Glitter trial 'unique'
2006-03-02 12:19
Story: Vung Tau - Communist Vietnam has never seen scenes like it - dozens of foreign reporters, TV cameramen and photographers engulfing a defendant outside a courthouse.
Normally, trials in the southeast Asian nation are conducted in secret, the verdict and sentence announced in the official newspapers or on state-run television.
But for Thursday's trial of British glam rocker Gary Glitter on child molestation charges, authorities are breaking new ground in transparency and openness, trying to demonstrate to the world that Vietnam is a wholesome family-oriented tourist destination.
In a series of firsts, foreign reporters have been briefed on court proceedings and invited into the courthouse compound to photograph and question the 61-year-old on his arrival and departure from the one-day hearing.
They will also be allowed into the courtroom itself for the verdict, due to be handed down at 10 a.m. (0300 GMT) on Friday. Glitter denies the charges, and insists he was just teaching the girls English.
At its opening, the trial produced chaotic scenes as baton-wielding but nervous police failed to contain the media pack, who surged towards Glitter as he emerged for a dark green prison van.
Glitter is still slender, but former his bouffant locks have thinned and greyed and were hidden beneath a black baseball cap. A long goatee protruded from his chin.
But he appeared to be enjoying the attention, turning swiftly to face the reporters and photographers - many of whom could have been teenage fans at the height of his fame - when they called out his name.
The black-clad rock star, jailed for child pornography offences in Britain in 1999, was jostled in the scrum and at least one photographer was knocked down as Glitter was pushed up a flight of steps to the courtroom.
"I have never seen anything like this," said 36-year-old housewife Phan Thi Ngoc Anh, who was standing outside the yellow concrete court house in Vung Tau, a resort town 120 km southeast of Ho Chi Minh City.
"At first I thought there was a ceremony to inaugurate the nice new building and I thought all the foreign reporters had come to cover the good news," she said, her face shielded from the searing tropical sun by a conical straw hat.
There is also confusion as to the precise age of the two girls who prosecutors say were Glitter's victims.
One government official told a news conference the two were aged 13 and under 13 "when they were victimised". However, dates of birth given out by other officials suggest they are now aged only 12 and 11.

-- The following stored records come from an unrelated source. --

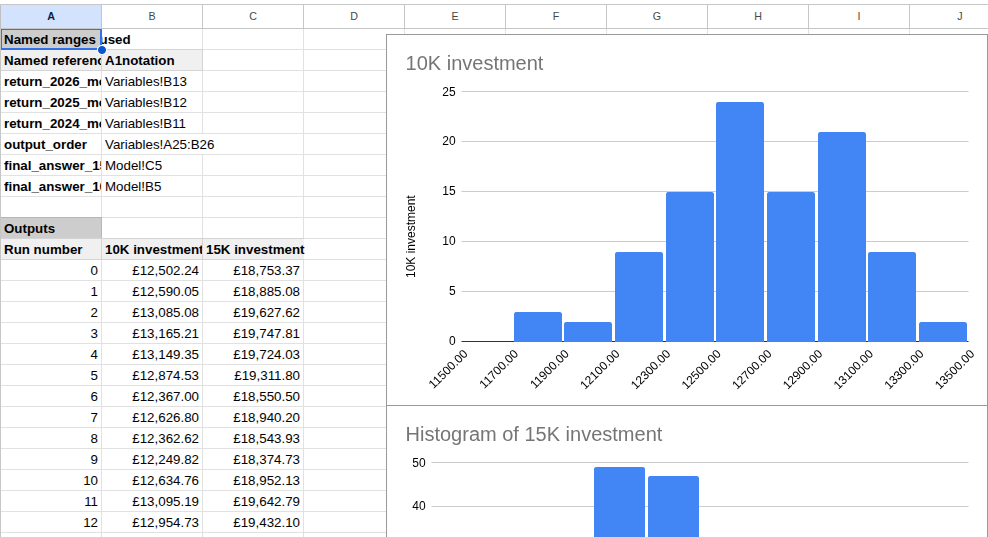Click cell containing Variables!B13
The height and width of the screenshot is (537, 988).
152,81

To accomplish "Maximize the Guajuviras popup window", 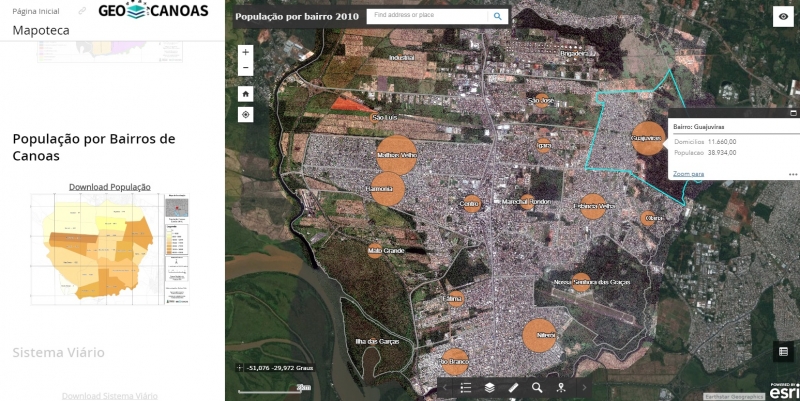I will point(792,113).
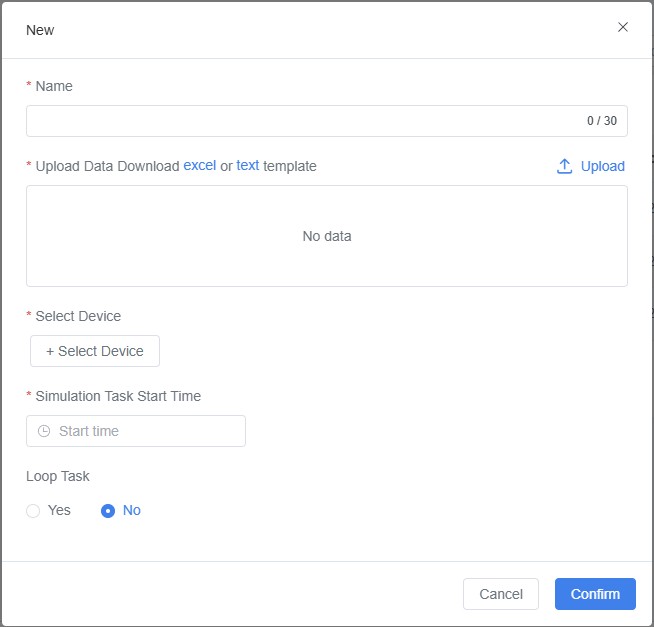The width and height of the screenshot is (654, 627).
Task: Close the New dialog with the X icon
Action: click(623, 27)
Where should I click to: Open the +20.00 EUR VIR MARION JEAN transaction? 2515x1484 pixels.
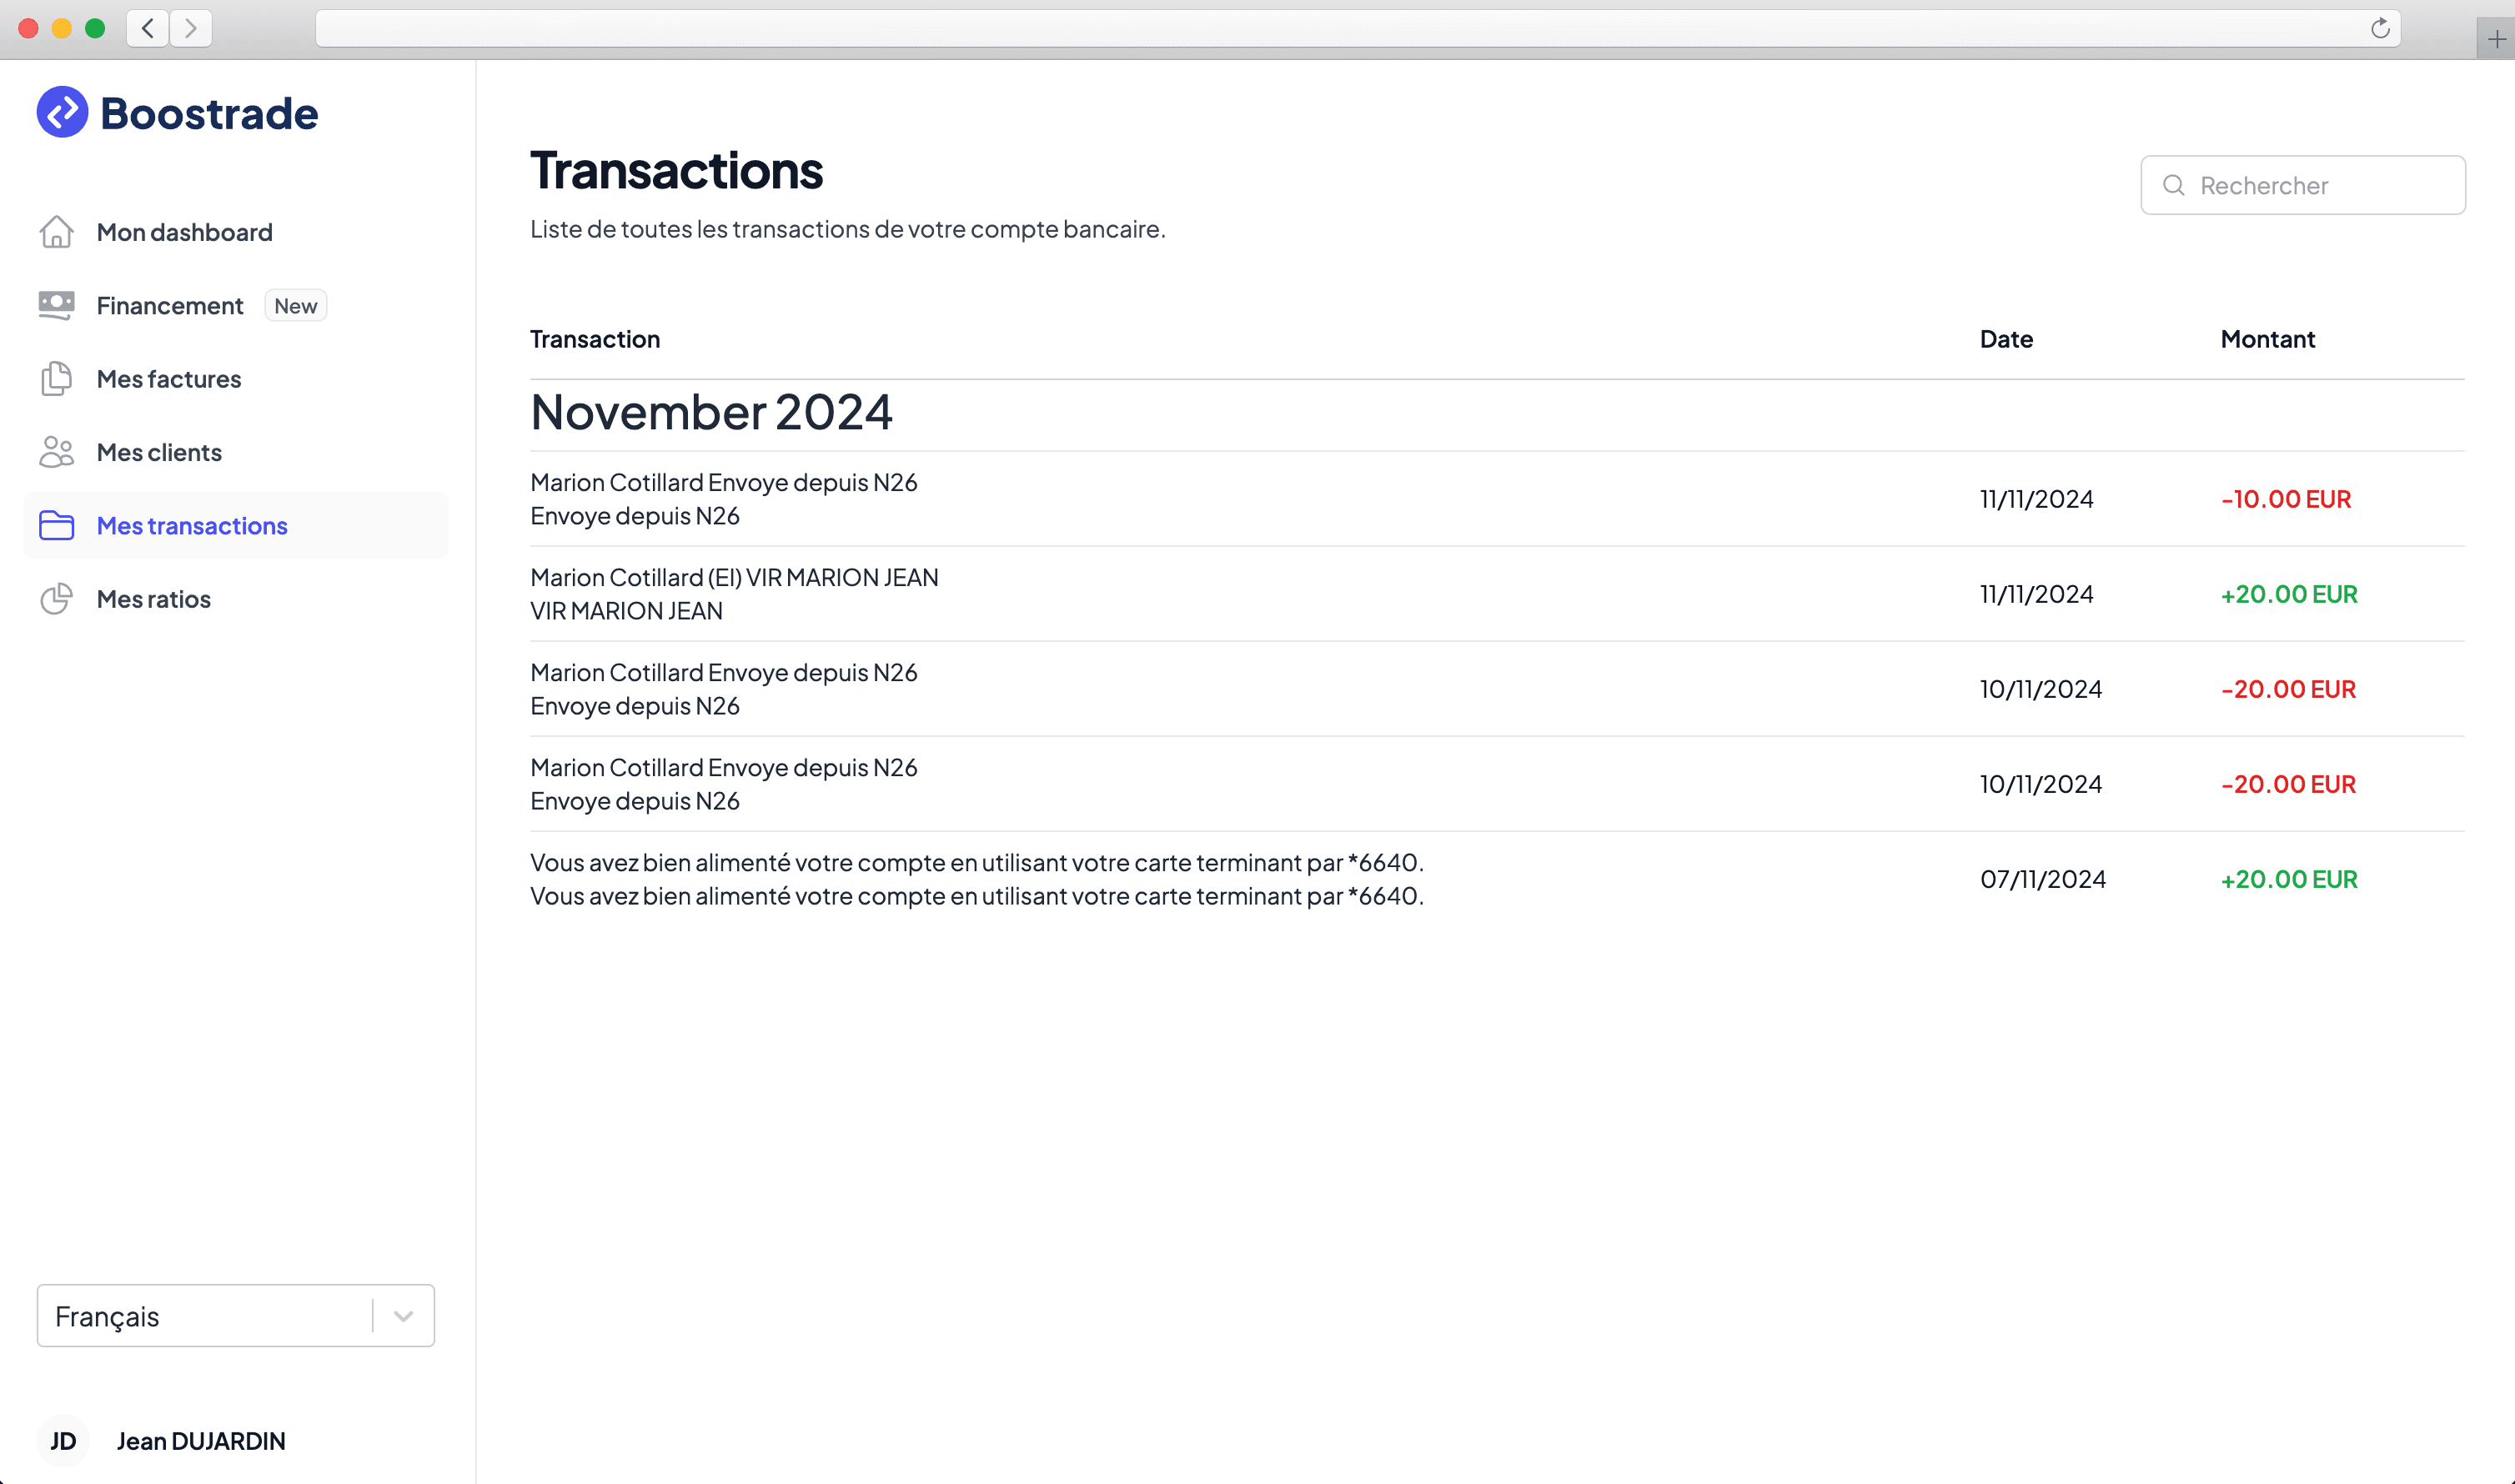coord(1497,594)
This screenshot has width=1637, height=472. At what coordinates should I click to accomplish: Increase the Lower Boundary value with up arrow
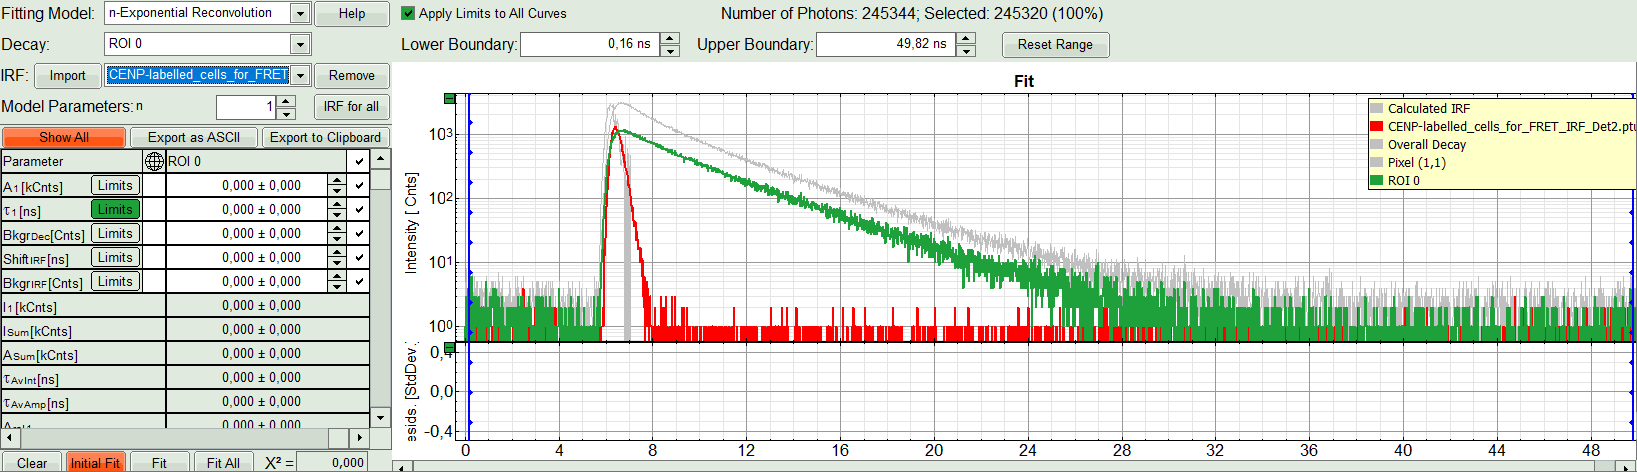[670, 39]
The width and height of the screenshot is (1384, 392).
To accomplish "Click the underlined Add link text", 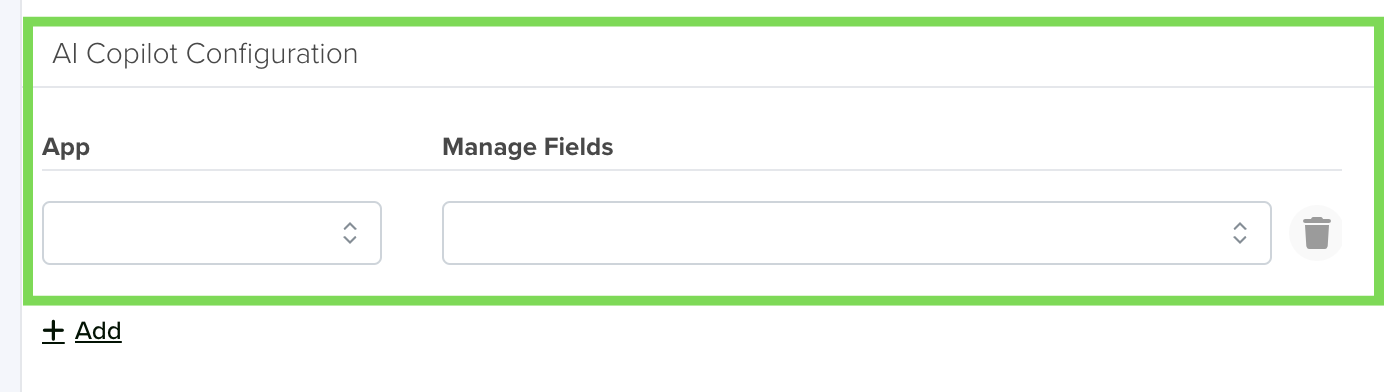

In much of Asia, people are deemed to be aged one the day they are born and two a year later.
By whichever yardstick, they are both below the age of sexual consent, which is 16 in Vietnam.
There are worries among the travelling press, some of whom have pursued Glitter in Cuba and Cambodia since his release from a British prison in early 2000, that people might get hurt in a courtroom scrum when the verdict is announced.
"They're going to have to sort out something, because otherwise that furniture is going to be matchwood," said one tabloid reporter.